- Data entries
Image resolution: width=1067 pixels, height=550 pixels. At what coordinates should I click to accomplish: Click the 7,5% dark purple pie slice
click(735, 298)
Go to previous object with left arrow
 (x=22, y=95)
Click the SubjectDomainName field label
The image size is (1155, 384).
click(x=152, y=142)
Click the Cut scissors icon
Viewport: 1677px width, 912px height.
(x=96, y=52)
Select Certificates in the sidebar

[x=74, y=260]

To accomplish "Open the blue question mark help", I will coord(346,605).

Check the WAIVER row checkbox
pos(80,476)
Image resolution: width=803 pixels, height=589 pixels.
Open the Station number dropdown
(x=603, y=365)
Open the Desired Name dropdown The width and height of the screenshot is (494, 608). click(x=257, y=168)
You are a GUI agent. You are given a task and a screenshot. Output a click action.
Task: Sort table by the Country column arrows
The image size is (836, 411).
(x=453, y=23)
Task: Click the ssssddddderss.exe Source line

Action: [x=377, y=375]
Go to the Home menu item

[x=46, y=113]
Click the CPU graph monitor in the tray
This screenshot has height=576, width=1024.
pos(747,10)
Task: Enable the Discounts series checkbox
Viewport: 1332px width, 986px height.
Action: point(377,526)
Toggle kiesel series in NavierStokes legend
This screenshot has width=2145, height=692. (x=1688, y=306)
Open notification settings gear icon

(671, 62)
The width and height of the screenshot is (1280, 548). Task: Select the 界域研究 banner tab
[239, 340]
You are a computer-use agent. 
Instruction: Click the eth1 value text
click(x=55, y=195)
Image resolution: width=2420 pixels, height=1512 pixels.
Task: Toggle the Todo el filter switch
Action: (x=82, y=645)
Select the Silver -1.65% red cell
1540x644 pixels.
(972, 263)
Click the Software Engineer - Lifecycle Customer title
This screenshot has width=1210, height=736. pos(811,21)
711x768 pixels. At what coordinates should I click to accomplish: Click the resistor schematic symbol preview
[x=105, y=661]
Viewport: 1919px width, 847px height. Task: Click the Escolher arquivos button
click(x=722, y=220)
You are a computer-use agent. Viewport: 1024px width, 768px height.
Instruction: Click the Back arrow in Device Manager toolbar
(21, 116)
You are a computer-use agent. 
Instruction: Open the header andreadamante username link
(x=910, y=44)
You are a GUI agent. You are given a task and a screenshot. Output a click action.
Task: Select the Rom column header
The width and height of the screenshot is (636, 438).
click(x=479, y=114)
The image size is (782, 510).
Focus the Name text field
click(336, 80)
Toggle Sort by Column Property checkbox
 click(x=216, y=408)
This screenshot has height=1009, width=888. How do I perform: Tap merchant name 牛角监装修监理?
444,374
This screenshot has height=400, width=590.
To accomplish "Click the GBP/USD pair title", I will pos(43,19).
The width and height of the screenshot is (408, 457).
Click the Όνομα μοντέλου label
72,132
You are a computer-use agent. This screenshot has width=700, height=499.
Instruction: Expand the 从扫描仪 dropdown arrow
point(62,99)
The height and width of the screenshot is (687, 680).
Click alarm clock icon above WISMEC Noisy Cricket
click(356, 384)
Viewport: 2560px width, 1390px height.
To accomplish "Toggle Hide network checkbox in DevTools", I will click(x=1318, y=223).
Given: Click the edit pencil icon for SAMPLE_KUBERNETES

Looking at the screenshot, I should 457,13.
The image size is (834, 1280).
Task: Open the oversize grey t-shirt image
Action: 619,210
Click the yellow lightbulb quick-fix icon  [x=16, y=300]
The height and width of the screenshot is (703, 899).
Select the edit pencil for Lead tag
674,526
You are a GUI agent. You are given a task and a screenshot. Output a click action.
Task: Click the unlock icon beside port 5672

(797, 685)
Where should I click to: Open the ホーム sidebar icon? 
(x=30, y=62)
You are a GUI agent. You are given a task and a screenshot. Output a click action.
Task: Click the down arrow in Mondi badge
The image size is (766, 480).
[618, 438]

- What is expected
Extract, exactly, the lines above that begin at the line containing "Task: Click the unlock icon beside port 5672" and end at the final line of the records; add no other text.

- Exercise answer
Task: Click the unlock icon beside port 5672

(797, 685)
Where should I click to: Open the ホーム sidebar icon? 
(x=30, y=62)
You are a GUI agent. You are given a task and a screenshot. Output a click action.
Task: Click the down arrow in Mondi badge
The image size is (766, 480).
[618, 438]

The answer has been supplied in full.